• Zeth will be attending PyCon UK on the 12th to 14th September 2008.

Native XML storage with Berkeley DB XML - part one

14 August 2008

XML databases have not really broken through yet in a big way, primarily because SQL has proved more resilient than expected in storing a wide range of data.

SQL has limits

For example, object-relational mappers such as SQLAlchemy, the one inside Django and ActiveRecord in Ruby, have become very popular recently, as they all you to serialise in-memory objects and store them in a database. Very little SQL experience is required and you can create very elaborate relational storage.

However, when you have data that is not relational at all, converting it to rows and columns can be either lossy or a lot of work, and often you end up unable to round-trip, i.e. you can get the data in, but you cannot get it out again in the original format.

The most common approach is not to even try, i.e. often people will not store XML in a database, but run a series of XML files though some XSLT stylesheets and then store the compiled HTML in a database. This removes XML's advantage as a processable exchange format. In order to get the data in a different way, the human has to go back to the beginning of the pipeline and rerun the complication and database import. If you want to allow other computers to make flexible requests over the Internet, well then you are out of luck.

Meanwhile, a lot of the XML extensions to SQL databases are still relational underneath, for example, with MS SQL, you can give it XML, which it then splits up into rows and columns; you can then also ask for the data back in XML, which it then retrieves from the rows and columns and outputs in XML. You have not actually gained very much however, as your data is still stored in rows and columns, you have to output the data before you can process or query the XML. This can prove very long-winded with highly complex hierarchical data, it can sometimes prove faster to just dump the XML to disk yourself.

Even worse is storing a whole XML document within a single SQL field in a single row.
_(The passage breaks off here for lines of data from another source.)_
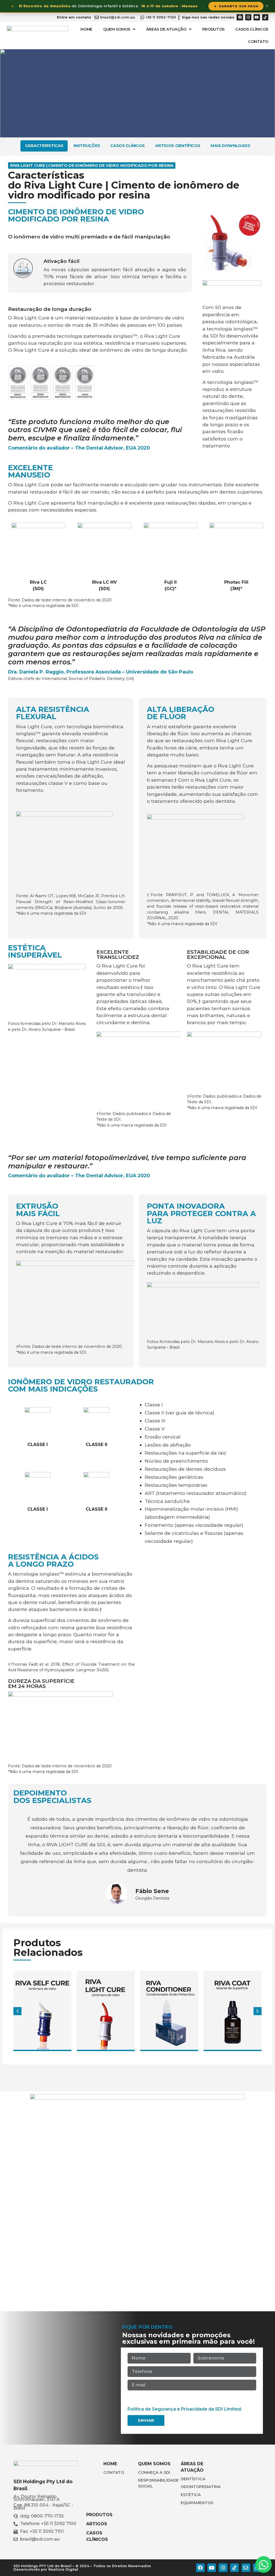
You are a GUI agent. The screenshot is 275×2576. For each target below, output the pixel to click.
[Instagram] (248, 17)
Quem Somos (116, 29)
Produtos (213, 29)
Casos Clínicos (251, 29)
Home (86, 29)
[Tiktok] (265, 17)
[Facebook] (240, 17)
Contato (258, 41)
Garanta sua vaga (239, 6)
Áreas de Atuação (166, 29)
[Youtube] (257, 17)
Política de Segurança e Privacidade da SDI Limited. (185, 2409)
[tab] (44, 146)
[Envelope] (245, 2567)
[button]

Again, this is using a database instead of a hard disk.

Elliotte Harold's article, Managing XML data: Native XML databases is a few years old so the software examples he mentions are probably a little old, however the discussion of why one might want an XML database is quite good, this interview with Jonathan Robie is also worth browsing.

Berkeley DB

Berkeley DB, more commonly BDB or just DB, is the classic embedded database, Started in 1991, it is used more or less everywhere. Despite some recent completion from SQLite, it is still by far the leading embedded database. It bundled inside in everything: Linux, BSD, OS X, OpenOffice, Python, Apache, Sendmail, Postfix, subversion, GNOME and no doubt millions of other things.
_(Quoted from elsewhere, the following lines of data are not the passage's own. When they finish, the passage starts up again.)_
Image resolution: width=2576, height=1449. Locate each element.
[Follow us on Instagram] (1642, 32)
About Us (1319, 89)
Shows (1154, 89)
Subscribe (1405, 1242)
DB, like much of software that powers the world, was started at the University of California, Berkeley. It was then spun off in Sleepycat Software, which was bought by Oracle a few years ago. Note DB has nothing to do with Oracle's eponymous relational database product. They are at the complete other end of the spectrum, Oracle database is for large corporate data storage, while DB is a fast and light embedded database.

DB is also non-relational, i.e. there is no SQL interface, there are key-value pairs stored in byte arrays and that is more or less it. If you want SQL or network interfaces, then you stick that on top, for example DB is one of the back-end options for MySQL.

Berkeley DB XML

The folks at Sleepycat/Oracle have been working on Berkeley DB XML for a couple of years, but it is not so well known as its older brother. DB XML is a layer on top of DB that forms a fully XML-native database with "XQuery-based access to documents stored in containers and indexed based on their content". (Source)
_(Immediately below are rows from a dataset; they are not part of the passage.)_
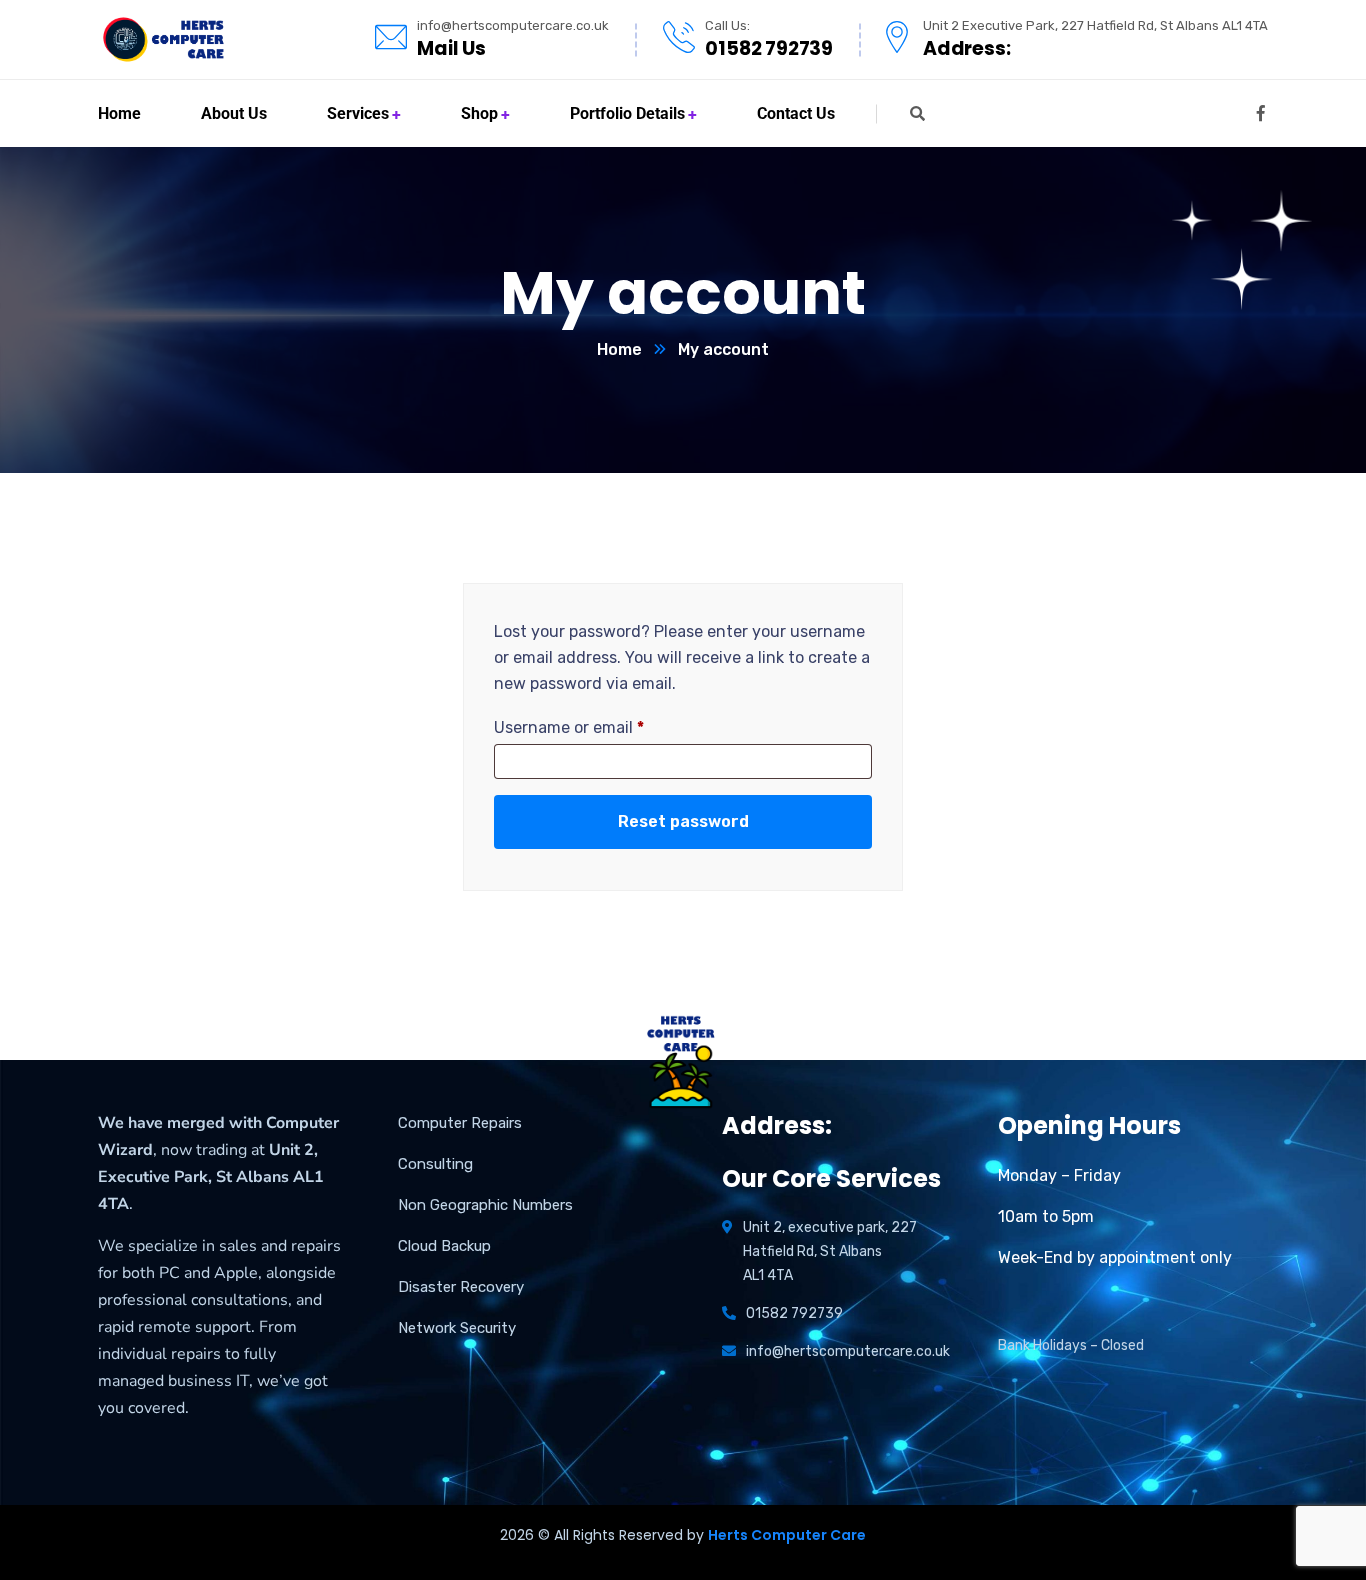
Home (619, 349)
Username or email (569, 727)
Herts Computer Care (787, 1535)
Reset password (683, 821)
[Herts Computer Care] (162, 39)
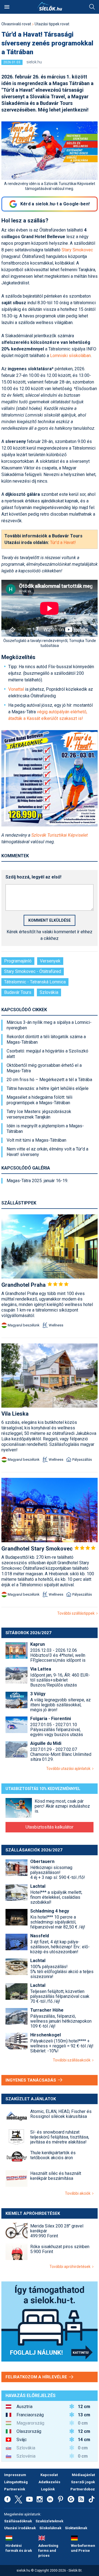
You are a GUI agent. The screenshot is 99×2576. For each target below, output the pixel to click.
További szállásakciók (72, 2060)
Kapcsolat (49, 2475)
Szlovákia (49, 992)
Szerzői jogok (83, 2482)
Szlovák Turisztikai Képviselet (59, 835)
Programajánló (18, 961)
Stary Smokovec (77, 249)
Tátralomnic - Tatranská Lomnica (35, 981)
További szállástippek (76, 1613)
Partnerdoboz (82, 2489)
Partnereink (14, 2489)
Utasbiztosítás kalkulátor (49, 1827)
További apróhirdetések (71, 2266)
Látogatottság (16, 2482)
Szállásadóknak (18, 2521)
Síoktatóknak (76, 2528)
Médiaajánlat (83, 2475)
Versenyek (50, 961)
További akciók (78, 2193)
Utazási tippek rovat (52, 24)
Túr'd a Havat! (63, 542)
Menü (7, 7)
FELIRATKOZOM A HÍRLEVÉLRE (37, 2376)
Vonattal (16, 689)
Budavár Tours (17, 992)
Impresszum (15, 2475)
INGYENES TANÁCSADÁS (31, 2080)
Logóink (48, 2489)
There are two good things about it. Firstly, it is an XML database written in C and C++, not in Java. Secondly, it is a proper XML database, not putting XML into SQL columns.

The other notable XML database is the Java-based eXist which seems to be more well known, primarily among Java XML developers. eXist is more of a service, rather than something light to embed into applications. It also rumoured to be significantly slower than DB XML, but I have never used eXist so I can't show any benchmarks for that.

There are also a load of proprietary and half-finished XML databases we do not care about. Including the abandoned Java XML database called dbXML which has no relation to the Berkeley on but confuses everyone because the sourceforge page is often the first search engine result.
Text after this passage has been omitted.